Action item: Scan the records for the string "plus"; copy each line where it occurs.
+ + +
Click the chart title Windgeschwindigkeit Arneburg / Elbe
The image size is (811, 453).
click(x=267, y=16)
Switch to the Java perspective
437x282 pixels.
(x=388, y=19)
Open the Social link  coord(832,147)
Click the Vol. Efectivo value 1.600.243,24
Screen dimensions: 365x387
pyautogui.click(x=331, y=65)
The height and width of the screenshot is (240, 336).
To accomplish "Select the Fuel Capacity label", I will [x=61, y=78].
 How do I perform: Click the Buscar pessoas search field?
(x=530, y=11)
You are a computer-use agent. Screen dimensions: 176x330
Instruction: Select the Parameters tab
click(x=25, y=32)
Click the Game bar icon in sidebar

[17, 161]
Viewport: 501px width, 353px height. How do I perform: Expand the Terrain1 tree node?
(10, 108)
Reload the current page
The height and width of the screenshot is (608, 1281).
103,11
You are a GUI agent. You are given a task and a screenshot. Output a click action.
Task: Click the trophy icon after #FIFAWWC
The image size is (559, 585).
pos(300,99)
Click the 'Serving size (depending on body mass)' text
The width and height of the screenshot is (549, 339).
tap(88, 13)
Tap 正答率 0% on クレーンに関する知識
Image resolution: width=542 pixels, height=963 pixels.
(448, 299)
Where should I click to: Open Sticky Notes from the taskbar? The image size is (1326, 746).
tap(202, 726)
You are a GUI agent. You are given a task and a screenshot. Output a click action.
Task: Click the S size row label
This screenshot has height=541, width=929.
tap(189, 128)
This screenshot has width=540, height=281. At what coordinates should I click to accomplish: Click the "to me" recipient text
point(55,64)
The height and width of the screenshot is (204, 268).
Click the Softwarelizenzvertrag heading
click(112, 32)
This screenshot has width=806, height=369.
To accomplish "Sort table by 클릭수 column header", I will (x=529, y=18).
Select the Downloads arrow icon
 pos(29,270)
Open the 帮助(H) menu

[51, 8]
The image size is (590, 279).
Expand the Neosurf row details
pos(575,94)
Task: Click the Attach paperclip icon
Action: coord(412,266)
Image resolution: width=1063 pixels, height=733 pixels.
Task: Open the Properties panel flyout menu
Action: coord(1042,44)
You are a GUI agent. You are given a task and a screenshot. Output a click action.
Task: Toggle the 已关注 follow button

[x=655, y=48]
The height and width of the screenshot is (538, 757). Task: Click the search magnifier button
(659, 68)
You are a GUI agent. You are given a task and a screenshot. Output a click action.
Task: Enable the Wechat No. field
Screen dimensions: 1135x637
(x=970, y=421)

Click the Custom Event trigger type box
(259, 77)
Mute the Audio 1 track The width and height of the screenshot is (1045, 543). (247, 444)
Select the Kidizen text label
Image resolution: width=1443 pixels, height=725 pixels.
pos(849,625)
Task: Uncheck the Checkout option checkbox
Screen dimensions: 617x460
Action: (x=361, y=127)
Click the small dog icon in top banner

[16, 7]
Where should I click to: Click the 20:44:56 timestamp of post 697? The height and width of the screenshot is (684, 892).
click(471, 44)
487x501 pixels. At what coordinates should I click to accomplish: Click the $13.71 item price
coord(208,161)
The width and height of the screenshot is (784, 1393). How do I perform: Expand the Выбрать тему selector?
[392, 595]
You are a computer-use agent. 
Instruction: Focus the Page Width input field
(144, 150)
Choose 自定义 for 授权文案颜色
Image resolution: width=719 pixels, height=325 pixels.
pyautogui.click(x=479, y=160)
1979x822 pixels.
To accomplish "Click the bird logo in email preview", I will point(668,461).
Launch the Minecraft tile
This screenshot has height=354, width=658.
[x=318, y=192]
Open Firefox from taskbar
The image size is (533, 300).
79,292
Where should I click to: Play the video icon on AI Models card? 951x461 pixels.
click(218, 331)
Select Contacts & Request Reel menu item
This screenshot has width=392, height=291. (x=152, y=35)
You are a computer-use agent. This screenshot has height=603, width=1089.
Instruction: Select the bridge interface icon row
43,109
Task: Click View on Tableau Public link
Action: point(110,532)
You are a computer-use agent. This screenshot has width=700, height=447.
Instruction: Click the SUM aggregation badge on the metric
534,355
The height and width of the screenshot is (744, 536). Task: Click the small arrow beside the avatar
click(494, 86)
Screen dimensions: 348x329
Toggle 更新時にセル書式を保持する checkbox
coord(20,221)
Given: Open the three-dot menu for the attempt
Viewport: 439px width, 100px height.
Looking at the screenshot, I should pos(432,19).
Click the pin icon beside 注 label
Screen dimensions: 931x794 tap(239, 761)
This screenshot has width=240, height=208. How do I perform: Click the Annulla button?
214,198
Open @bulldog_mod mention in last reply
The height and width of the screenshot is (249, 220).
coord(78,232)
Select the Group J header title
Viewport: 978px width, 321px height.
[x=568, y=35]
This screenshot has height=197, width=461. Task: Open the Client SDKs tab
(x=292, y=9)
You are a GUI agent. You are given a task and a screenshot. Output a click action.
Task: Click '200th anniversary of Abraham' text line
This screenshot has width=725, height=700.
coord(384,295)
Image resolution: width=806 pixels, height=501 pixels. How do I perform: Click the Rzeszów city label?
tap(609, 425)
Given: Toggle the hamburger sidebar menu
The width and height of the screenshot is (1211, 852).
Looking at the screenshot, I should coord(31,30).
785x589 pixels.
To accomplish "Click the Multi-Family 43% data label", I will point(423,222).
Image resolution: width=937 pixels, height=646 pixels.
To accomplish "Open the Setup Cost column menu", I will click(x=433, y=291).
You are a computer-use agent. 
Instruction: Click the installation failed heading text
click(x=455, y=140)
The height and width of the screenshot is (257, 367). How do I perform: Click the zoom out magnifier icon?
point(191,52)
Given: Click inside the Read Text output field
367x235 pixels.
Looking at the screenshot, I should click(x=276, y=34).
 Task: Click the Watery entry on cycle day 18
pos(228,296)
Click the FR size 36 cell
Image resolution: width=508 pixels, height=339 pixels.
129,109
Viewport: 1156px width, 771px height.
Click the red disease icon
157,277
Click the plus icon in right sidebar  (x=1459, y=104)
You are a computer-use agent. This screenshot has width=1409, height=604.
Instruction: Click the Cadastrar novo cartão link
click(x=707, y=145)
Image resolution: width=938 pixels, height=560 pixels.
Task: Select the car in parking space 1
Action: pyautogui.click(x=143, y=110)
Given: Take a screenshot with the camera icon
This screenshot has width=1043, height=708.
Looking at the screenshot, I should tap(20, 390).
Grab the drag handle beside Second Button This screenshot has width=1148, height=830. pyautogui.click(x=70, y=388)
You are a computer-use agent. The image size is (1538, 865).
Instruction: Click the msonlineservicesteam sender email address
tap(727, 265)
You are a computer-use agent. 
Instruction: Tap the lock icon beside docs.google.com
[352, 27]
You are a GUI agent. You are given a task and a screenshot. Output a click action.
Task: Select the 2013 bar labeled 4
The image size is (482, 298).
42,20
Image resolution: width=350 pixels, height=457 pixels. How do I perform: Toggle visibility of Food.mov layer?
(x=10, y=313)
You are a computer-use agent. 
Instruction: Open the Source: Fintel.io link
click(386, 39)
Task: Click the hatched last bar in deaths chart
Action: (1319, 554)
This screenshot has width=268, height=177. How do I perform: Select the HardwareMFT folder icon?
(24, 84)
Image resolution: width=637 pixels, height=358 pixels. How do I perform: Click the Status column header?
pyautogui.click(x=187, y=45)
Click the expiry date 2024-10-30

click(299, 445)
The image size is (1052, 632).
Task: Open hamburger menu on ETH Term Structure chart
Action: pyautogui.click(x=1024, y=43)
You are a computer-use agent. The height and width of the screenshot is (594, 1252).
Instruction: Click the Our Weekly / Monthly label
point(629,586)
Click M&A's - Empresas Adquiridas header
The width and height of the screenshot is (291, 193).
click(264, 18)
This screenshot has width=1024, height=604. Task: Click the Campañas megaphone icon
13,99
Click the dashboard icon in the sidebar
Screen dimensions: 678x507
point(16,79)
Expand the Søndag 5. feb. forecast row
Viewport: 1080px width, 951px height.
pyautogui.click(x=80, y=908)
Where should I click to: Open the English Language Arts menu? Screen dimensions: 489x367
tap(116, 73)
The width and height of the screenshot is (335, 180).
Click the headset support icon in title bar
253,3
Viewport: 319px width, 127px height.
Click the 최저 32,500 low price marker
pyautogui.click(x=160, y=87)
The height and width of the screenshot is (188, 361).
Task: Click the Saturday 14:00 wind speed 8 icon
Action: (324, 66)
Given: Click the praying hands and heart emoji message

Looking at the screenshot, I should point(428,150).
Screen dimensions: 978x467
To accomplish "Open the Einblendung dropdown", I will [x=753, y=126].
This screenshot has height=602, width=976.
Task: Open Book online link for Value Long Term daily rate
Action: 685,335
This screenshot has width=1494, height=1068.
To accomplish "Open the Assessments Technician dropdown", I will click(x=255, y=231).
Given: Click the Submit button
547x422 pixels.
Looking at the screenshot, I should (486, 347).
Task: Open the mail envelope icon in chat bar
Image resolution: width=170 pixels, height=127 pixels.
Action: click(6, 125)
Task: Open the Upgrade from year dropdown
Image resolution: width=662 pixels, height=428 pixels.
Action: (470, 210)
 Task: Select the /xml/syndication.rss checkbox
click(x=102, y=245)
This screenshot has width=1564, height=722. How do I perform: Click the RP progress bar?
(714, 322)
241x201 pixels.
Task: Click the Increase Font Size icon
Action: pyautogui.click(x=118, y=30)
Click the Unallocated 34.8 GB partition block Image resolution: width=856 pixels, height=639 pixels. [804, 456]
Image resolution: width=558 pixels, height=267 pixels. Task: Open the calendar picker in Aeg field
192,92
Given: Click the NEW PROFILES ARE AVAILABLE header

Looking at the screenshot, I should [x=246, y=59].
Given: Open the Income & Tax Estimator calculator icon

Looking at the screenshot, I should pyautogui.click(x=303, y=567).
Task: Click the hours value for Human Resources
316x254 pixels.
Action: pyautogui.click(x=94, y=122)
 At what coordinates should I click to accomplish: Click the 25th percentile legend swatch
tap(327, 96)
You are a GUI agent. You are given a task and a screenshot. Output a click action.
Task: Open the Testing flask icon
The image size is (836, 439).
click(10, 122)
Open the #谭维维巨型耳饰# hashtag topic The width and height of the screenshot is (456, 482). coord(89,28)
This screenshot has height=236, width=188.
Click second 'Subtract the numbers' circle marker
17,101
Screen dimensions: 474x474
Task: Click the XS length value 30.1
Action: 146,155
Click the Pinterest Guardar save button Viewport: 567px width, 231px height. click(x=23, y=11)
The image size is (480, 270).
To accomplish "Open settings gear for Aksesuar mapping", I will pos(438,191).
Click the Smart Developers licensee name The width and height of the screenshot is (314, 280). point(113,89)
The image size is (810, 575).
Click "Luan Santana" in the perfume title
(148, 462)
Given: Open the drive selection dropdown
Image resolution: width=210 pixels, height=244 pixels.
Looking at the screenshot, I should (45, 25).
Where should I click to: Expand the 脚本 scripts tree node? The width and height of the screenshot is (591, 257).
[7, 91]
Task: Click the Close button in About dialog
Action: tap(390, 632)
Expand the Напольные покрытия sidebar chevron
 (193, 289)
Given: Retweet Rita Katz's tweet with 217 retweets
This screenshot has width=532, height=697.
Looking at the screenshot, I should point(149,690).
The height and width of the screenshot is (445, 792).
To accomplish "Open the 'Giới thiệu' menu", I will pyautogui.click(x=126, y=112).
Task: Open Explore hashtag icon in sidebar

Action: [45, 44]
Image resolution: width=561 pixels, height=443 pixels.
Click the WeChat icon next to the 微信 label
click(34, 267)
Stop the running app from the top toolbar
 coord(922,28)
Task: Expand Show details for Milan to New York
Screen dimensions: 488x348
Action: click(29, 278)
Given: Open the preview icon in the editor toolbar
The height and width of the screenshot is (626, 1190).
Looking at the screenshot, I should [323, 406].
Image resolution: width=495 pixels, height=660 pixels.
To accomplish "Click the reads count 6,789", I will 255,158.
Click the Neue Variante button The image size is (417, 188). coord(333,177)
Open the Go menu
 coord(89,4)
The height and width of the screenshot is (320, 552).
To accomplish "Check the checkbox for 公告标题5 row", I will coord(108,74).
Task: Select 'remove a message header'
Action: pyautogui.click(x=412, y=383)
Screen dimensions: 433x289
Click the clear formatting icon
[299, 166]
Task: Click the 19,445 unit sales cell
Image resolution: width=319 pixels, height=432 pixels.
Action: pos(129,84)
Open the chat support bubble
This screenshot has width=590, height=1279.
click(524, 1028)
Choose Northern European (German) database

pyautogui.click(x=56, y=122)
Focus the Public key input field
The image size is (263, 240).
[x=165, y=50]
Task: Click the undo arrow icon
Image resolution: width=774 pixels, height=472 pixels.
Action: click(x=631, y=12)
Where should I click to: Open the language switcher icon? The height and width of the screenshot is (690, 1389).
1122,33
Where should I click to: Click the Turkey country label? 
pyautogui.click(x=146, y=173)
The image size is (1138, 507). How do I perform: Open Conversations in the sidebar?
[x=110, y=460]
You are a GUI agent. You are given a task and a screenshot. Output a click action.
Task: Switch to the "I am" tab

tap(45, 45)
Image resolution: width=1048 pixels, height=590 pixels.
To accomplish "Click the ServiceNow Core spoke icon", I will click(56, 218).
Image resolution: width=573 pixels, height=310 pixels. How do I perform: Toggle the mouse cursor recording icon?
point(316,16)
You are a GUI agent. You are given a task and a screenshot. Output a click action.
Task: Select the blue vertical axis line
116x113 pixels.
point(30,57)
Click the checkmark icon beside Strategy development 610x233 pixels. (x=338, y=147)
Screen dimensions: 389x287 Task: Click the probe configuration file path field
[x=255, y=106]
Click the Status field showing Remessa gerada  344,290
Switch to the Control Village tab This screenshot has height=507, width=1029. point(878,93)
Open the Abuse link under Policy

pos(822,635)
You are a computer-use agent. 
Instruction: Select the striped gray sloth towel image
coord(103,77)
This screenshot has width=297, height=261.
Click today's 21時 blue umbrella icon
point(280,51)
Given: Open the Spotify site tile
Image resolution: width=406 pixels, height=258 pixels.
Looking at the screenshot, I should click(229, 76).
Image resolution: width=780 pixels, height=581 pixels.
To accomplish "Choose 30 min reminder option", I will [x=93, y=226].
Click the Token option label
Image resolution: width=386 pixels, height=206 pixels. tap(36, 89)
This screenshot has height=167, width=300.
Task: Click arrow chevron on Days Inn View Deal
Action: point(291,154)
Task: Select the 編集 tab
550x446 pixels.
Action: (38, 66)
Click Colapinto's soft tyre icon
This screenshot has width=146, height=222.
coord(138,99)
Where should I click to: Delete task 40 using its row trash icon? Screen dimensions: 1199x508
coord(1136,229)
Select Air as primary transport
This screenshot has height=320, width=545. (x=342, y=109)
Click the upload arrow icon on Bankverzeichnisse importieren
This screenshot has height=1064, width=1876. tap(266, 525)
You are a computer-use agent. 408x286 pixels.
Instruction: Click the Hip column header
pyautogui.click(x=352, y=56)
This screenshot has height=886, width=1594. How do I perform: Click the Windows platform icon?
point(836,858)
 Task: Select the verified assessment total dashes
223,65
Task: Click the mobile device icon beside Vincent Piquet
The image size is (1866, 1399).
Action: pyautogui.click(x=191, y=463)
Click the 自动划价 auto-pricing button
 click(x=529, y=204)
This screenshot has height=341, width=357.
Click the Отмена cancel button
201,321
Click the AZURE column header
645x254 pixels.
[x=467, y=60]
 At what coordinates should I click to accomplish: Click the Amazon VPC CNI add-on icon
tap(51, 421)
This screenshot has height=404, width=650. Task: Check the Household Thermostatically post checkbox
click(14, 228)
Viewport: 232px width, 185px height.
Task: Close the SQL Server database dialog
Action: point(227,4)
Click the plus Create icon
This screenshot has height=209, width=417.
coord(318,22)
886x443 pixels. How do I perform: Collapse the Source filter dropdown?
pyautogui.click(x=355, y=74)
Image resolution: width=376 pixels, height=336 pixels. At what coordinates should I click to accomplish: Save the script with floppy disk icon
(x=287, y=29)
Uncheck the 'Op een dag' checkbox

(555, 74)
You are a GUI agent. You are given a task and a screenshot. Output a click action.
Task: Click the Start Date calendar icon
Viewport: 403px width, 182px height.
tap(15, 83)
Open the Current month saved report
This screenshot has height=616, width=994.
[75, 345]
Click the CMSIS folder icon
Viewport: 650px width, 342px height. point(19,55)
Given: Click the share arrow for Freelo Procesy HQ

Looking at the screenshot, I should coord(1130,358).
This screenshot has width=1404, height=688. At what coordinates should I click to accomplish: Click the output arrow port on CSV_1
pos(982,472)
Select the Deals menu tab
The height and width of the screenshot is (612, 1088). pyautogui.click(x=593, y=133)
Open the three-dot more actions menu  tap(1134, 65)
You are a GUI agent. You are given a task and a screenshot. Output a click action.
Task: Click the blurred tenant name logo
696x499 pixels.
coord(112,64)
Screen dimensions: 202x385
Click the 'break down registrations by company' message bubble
+ + +
Task solution:
Click the plus icon in right sidebar  (x=1459, y=104)
Click the plus Create icon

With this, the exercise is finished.